Он вынул листки. О, каким оказывается, бывает некрасивым наш язык, как жестко напиханы в строки слова, как им не хочется стоять рядом! торчат в разные стороны! И ни ночи, ни отчаянья, ни надежды, ни спящих юношеских лиц, - одни корявые строчки. Всего лишь слова, насильно втиснутые в размер, а не ночь, лица, канун, пространство между ним и сыном, скорбь.

Крыши низеньких Быковских домишек приближались. Женщина в мужских сапогах, мокрая, в грязном платке, с хворостиной шла нам навстречу. Глядя на ее угловатое мокрое лицо, казалось, что солнца и ясной погоды уже никогда не будет. И снега не будет, и книг не может быть, и комнатного тепла... И никакие стихи не нужны.

Я взяла у него из рук листок и стала читать сама, объясняя ему уродство и бессилие каждой строки перевода. Мы повернули. Он жадно курил. Я попыталась сделать для него явственной сухость этого текста, тщетность точности, заставить расслышать мертвое стучание слов.

- Как вы говорите о стихах! - сказал он задумчиво и снова пожевал губами. - Вы, наверное, пишете сами.

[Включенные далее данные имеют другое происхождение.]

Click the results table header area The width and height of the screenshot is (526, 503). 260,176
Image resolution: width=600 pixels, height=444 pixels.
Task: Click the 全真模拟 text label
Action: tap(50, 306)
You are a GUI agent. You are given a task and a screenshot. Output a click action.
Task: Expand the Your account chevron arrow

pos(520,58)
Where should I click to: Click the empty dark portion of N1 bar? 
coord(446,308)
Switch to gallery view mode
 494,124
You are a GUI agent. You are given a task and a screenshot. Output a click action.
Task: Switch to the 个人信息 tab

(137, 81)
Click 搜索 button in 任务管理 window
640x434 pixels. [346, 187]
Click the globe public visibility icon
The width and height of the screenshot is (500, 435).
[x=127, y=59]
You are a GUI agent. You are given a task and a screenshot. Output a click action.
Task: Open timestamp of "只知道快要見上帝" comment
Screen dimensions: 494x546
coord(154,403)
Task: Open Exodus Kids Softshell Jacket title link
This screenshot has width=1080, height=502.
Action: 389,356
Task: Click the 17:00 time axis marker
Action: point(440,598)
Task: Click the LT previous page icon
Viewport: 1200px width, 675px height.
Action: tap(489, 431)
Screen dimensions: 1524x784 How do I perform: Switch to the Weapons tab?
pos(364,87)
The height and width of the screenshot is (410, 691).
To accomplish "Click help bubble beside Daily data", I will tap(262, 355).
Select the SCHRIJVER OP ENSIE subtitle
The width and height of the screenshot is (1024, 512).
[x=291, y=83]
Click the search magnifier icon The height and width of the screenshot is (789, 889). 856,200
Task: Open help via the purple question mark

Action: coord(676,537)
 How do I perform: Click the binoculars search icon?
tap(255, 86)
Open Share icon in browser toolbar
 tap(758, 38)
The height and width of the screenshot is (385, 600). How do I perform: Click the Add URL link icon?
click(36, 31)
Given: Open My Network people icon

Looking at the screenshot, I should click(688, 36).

- Нет, - солгала я. - Только люблю читать их.

- И никогда не писали?

-- Никогда.

Он постоял.

- Вот бы мне такого редактора, - сказал он как-то хозяйственно и деловито. - Такого, как вы. По-еврейски мои стихи будут напечатаны в "Эмес", а по-русски - в "Новом мире", в "Знамени". Я и сам слышу, что у переводчиков выходит не то, а объяснить не могу... Недостаточно знаю русский... Видите эту могилу? - прервал он себя. - На этом месте погиб и здесь же похоронен мой друг, лейтенант Коптяев. Я хожу сюда каждый день.

Перепрыгнув через канавку, мы постояли возле ограды. Тут всюду могилы, куда ни пойдешь - по началу они незаметны, они неожиданно показывают свои круглые спины и треугольные обелиски из-за стволов берез или из-под ног, в поле. Эта была обнесена деревянной оградой, выкрашенной в голубенькую краску - как перила мостика через реку, как беседка в дубняке возле дома. Вот почему, глядя издали, я не узнавала в ней могилы... За оградой стоял невысокий треугольник из дерева, такой же голубенький.